WORK INSTRUCTION -> There is one span to output from the data below: the lines starting at the line with "language (268, 2053)" and ending at the line with "[More actions] (305, 204)". Output it exactly, ends included, nothing more.

DATA TO PROCESS ->
• • • •

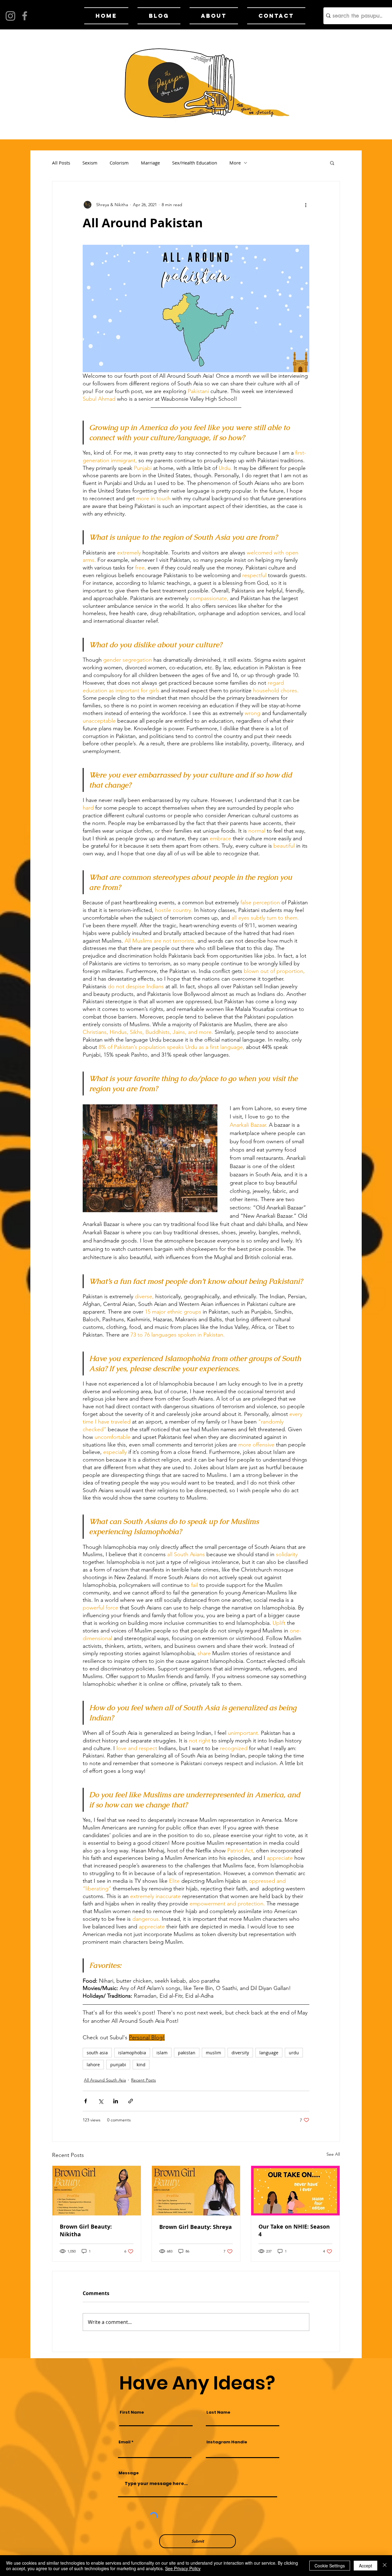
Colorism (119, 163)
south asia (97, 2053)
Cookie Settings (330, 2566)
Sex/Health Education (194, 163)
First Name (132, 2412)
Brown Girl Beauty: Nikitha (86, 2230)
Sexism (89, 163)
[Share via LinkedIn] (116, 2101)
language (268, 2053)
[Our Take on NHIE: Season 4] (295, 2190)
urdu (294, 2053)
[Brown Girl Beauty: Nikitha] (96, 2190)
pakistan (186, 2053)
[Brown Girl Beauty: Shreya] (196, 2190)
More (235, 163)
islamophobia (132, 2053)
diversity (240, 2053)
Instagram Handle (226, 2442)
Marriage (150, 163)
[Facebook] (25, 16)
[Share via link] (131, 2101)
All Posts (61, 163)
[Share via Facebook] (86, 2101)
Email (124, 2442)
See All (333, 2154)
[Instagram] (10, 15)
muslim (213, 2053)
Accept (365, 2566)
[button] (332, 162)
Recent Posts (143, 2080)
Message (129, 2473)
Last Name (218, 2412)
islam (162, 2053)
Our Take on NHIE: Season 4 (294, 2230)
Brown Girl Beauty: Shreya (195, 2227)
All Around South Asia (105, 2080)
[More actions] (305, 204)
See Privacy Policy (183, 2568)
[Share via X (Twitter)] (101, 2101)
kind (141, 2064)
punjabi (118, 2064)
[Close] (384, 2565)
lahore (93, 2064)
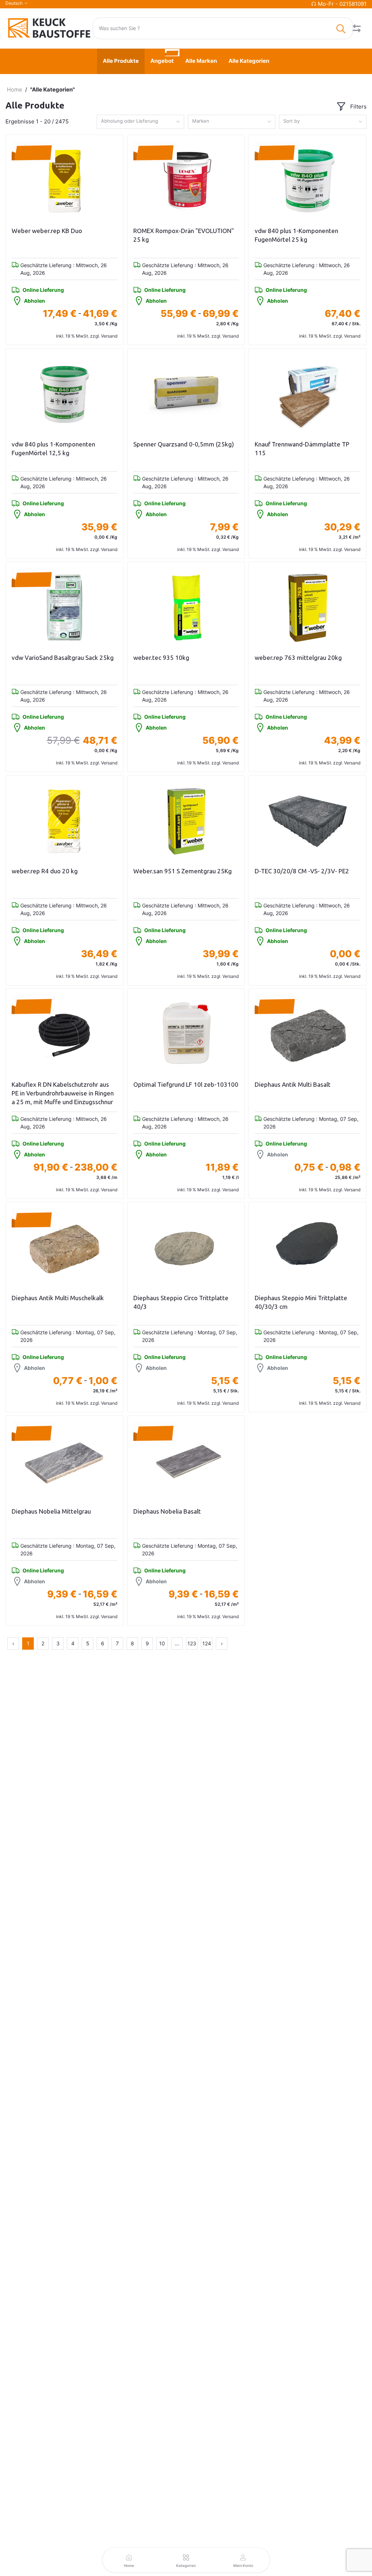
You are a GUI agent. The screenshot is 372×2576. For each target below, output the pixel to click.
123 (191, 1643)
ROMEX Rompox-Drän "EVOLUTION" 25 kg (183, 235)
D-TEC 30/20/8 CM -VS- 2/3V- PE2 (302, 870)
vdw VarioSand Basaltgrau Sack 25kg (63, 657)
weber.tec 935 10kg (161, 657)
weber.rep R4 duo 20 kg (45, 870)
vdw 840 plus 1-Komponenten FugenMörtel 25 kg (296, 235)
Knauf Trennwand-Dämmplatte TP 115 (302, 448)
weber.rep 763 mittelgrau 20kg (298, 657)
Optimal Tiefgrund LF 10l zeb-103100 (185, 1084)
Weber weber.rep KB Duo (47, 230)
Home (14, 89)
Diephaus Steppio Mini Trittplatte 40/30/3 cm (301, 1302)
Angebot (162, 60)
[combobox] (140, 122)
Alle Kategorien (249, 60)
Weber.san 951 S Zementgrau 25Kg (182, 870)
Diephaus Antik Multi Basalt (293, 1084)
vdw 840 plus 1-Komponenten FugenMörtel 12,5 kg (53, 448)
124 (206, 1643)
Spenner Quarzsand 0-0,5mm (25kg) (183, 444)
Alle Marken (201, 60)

• • • •

SOLUTION ->
language (268, 2053)
[Our Take on NHIE: Season 4] (295, 2190)
urdu (294, 2053)
[Brown Girl Beauty: Nikitha] (96, 2190)
pakistan (186, 2053)
[Brown Girl Beauty: Shreya] (196, 2190)
More (235, 163)
islamophobia (132, 2053)
diversity (240, 2053)
Instagram Handle (226, 2442)
Marriage (150, 163)
[Facebook] (25, 16)
[Share via link] (131, 2101)
All Posts (61, 163)
[Share via Facebook] (86, 2101)
Email (124, 2442)
See All (333, 2154)
[Instagram] (10, 15)
muslim (213, 2053)
Accept (365, 2566)
[button] (332, 162)
Recent Posts (143, 2080)
Message (129, 2473)
Last Name (218, 2412)
islam (162, 2053)
Our Take on NHIE: Season 4 (294, 2230)
Brown Girl Beauty: Shreya (195, 2227)
All Around South Asia (105, 2080)
[More actions] (305, 204)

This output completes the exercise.